Increased Oversight for Systems Administrators & IT Security Professionals
The spotlight is definitely on the National Security Agency in the aftermath of the Edward Snowden leak. National Security Agency Director Keith Alexander is in the hot seat and in recent congressional testimony outlined steps to reduce the risk of future leaks. Two risk reducing measures the agency is looking to make are the reduction of system administrators and the development of a buddy system when accessing certain classified documents. A few other areas for action or discussion include: looking into insourcing versus contracting jobs, auditing positions to ensure clearances are necessary, and better defining the qualifications for IT security positions.
Technically, no difference should exist between cleared civilian and contractor employees. It is the same vetting process for both parties. The rules and the stakes are the same. Incorrectly handling classified material has the same ramifications for either camp. However, if a leak occurs, the media and public opinion seem to prefer cleared individuals handling important information to be government employees and not contractors. In other words, if public opinion agreed that government and contractor employees were interchangeable, Snowden’s contractor status and background would not have been identified as having any significance.

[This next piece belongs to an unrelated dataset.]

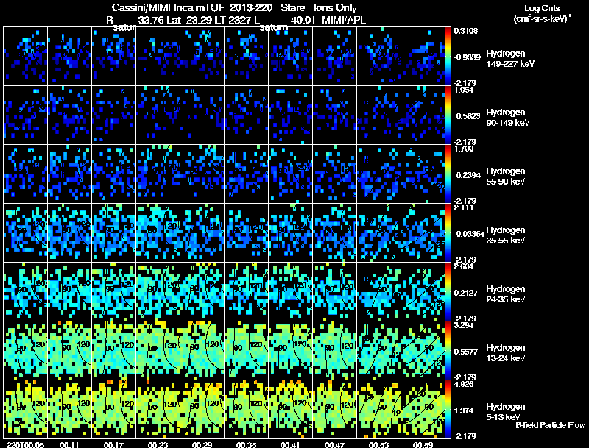589x448 pixels.
Task: Click the B-field Particle Flow legend text
Action: (x=549, y=425)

So if the problem is not that Snowden was a contractor, why the scrutiny on outsourcing? Perhaps it means that public opinion cannot be trusted or perhaps it means that the government versus contractor status should be considered. The answer probably falls somewhere in the middle. The workforce has shifted over the years from government billets to contractor support positions and sometimes, this shift has been made for important positions. The importance of the position or level of cleared information is immaterial; however, team cohesiveness and loyalty could be questioned when the employees answer to different employers.
It is also arguable that since contractors can have a faster hiring time than the government, it could be easier for less reputable or trustworthy employees to be added to the team. Perhaps one benefit to the generally slow government hiring process is that it could potentially create a barrier for less than ideal candidates.
After looking into whether to insource or contract, perhaps an audit of cleared positions should be in order. Individuals move in and out of positions that require a certain clearance level, whether by making a personal job change or by changing job responsibilities within the same organization. Depending on the manpower available, it can be impossible to quickly adjust clearance levels to keep up with the demands of the job. Clearly, managing insider threats is a cost and risk management balance for each agency.
An Audit of IT Security Qualifications
Lastly, it is clear that the IT Security position is increasing in demand. A recent article in Government Information Security shows a 26 percent increase of the number of individuals who self identify as an information security analyst in the past two years. The area of expertise is a growing field within the defense department; however, as the area grows, clear qualifications need to be established in order to ensure the department acquires individuals with the correct credentials. Snowden may have had the right credentials, but his background does give the impression that skill outweighs the necessary credentials to work for the Defense Department.
Hindsight always seems like it is 20/20, especially when looked at through the media lens. The Snowden is providing the kind of scrutiny of the clearance system to lead to steps toward ensuring the right people are being hired to work within a classified environment. The system may be cumbersome or slow at times, but that cannot be an excuse for avoiding any checks and balances that would prevent another leak from taking place.